E o 1º Cabo Artur Branco Gonçalves (um rapaz alto e esguio), falecido em 13 de Outubro de 1964, no Hospital Militar 241, por doença, salvo erro de origem gástrica (úlcera?), e que ainda me lembro ele andar a queixar-se ao médico. Quando foi evacuado de helicóptero para ser operado, não terá havido tempo. Era de Vilarelho da Raia, concelho de Chaves, ali perto da fronteira com Espanha, onde muitos portugueses iam, normalmente, comprar caramelos espanhois.
Por outro lado, tudo vem a propósito não só pelo facto de há muitos meses (ou já anos) ter descoberto isso, como ainda pelo facto hediondo de agora descobrirem que, muitas vezes, nas urnas vinham sacos de areia e pedras. Já li casos idênticos noutros locais.
Num caso de que não me lembro a origem, dentro da urna foram detectados os rolos dos cibes que usávamos para diversos fins, desde fazer pontões, a meios de defesa, como eram o caso dos abrigos e das torres de vigia, que depois se começou a dispensar pelo perigo que originavam, neste último caso.
Então o Estado não tinha dinheiro (nem se gastava nada, pois as urnas eram metidas nos navios e vinham com todos os militares regressados) e andava a gastá-lo com uma urna a «esconder», a camuflar, um corpo que apenas era do interesse (humanamente falando e que devia ser respeitado) da família?
Há outros relatos e factos verídicos perfeitamente inadmissíveis, mas que as circunstâncias em que se encontravam não permitiam outra solução que não fosse o seu sepultamento mesmo ali. Mas, primeiro, os nossos soldados…
Quanto não terá custado aos seus camaradas tomar atitudes destas!
Ah! Como o tempo é o grande responsável pelas límpidas respostas que nos apresenta em todas as vertentes da vida…
Revoltado, revolto-me (passe o pleonasmo) e odeio estes comportamentos inaceitáveis da falta de ética, de sentimentos e de respeito para com todos aqueles que «batiam por lá o costado», frase vulgar utilizada naqueles recuados tempos.
Desculpem, porque se continuo ainda serei incomodado…

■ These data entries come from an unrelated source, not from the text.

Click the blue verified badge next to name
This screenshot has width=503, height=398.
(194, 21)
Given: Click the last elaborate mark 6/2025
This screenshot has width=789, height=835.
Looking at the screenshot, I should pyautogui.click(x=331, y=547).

Para aqueles que ainda têm a dita de ler isto, vai o meu profundo reconhecimento de respeito, consideração e amizade.
Um abraço para todos,
J. M. Ferreira
Sold Ap Armas Pes da CCAÇ 462
____________
Nota de M.R.:
(*) Vd. último poste da série em:
27 de Maio de 2010 > Guiné 63/74 - P6481: (Ex)citações (60): Urnas com pedras e areia (Eduardo Ferreira Campos & Manuel José Ribeiro Agostinho)
2 comentários:
O título levanta a curiosa questão de muito se falar de mortos e sofrimentos e pouco, muito pouco, se falar de êxitos e resultados, como se não os tivesse havido ou como se houvesse acanhamento em os evocar.
SNogueira
CM de 28 Maio
Peniche
“Vi o corpo no caixão e selei-o”
Camarada de pelotão está incrédulo com urna vazia. Ernesto Ferreira certificou-se de que era do soldado Tertuliano Henriques.